What is being asked
Pick up the account of Larry and Lorrie waiting for buses in the stranded city and continue it from its last sentence.

Passage to read
————————

FOR FORTY-EIGHT HOURS, Larry and Lorrie waited for the “imminent” arrival of the buses, spending the last twelve hours standing outside, sharing the limited water, food, and clothes they had with others. Among them were sick people, elders, and newborn babies. The buses never came. Larry later learned that the minute the buses arrived at the city limits, they were commandeered by the military.
Walgreen’s remained locked. The dairy display case was clearly visible through the widows. After forty-eight hours without electricity, the milk, yogurt, and cheeses were beginning to spoil in the ninety-degree heat. Without utilities, the owners and managers had locked up the food, water, disposable diapers, and prescriptions and fled the city. Outside, residents and tourists grew increasingly thirsty and hungry. The cops could have broken one small window and distributed the nuts, fruit juices, and bottled water in an organized manner. Instead, they spent hours playing cat and mouse, temporarily chasing away the looters.
Repeatedly, Larry and Lorrie were told that resources, assistance, buses, and the National Guard were pouring into the city. But no one had seen them. What they did see—or heard tell of—were electricians who improvised long extension cords stretching over blocks in order to free cars stuck on rooftop parking lots. Nurses who took over for mechanical ventilators and spent hours manually forcing air into the lungs of unconscious patients to keep them alive. Refinery workers who broke into boatyards, “stealing” boats to rescue people stranded on roofs. And other workers who had lost their homes, but stayed and provided the only assistance available.

————————

Recorded information
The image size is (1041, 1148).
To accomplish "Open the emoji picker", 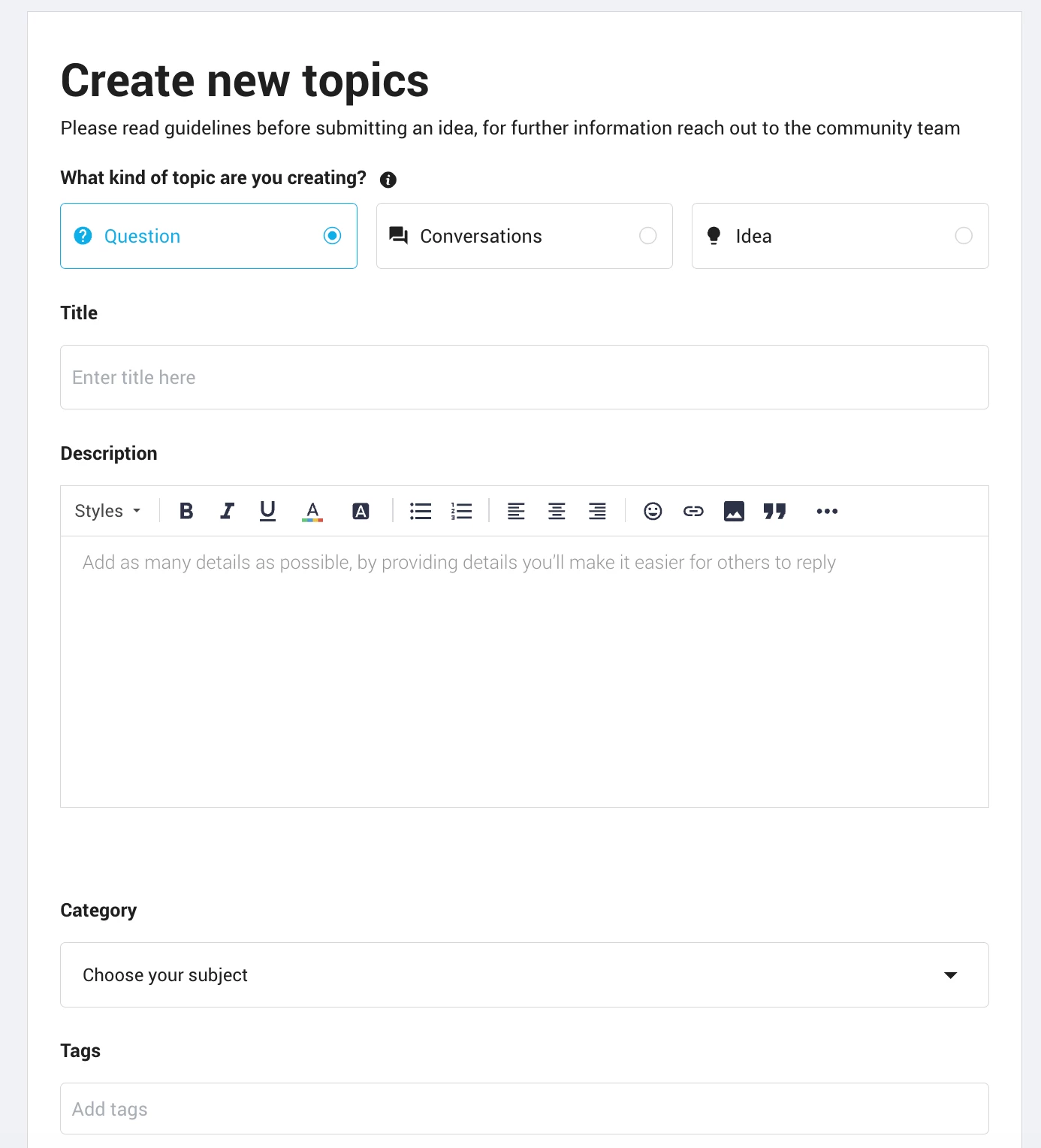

————————

Response
By day four, sanitation was dangerously abysmal. Finally Larry and Lorrie encountered the National Guard. Guard personnel said that the city’s primary shelter, the Superdome, had become a hell-hole. They also said that the city’s only other shelter, the Convention Center, was also descending into chaos and squalor and that the police were not allowing anyone else in. They could offer no alternatives and said, no, they did not have extra water to share.
When Larry and Lorrie reached it, the police command center told them the same thing. Without any other options, they and their growing group of several hundred displaced people decided to stay at the police command post. They began to set up camp outside. In short order, the police commander appeared to address the group. He told the group to walk to the expressway and cross the bridge, where the police had buses lined up to take people out of the city. When Larry pressed the commander to make certain this wasn’t further misinformation, the commander turned to the crowd and stated emphatically, “I swear to you that the buses are there.”
The group set off for the bridge with great hope and were joined along the way by families with babies in strollers, people using crutches, elderly clasping walkers, and others in wheelchairs. It began to pour down rain, but the group marched on.
As they approached the promised location, they saw armed sheriffs forming a line across the foot of the bridge. Before Larry and Lorrie were even close enough to address them, the sheriffs began firing their weapons over people’s heads. The crowd scattered and fled, but Larry managed to engage some of the sheriffs in conversation. When told about the promises of the police commander, the sheriffs said there were no buses waiting.
Larry and Lorrie asked why they couldn’t cross the bridge anyway. There was little traffic on the six-lane highway. The sheriffs refused.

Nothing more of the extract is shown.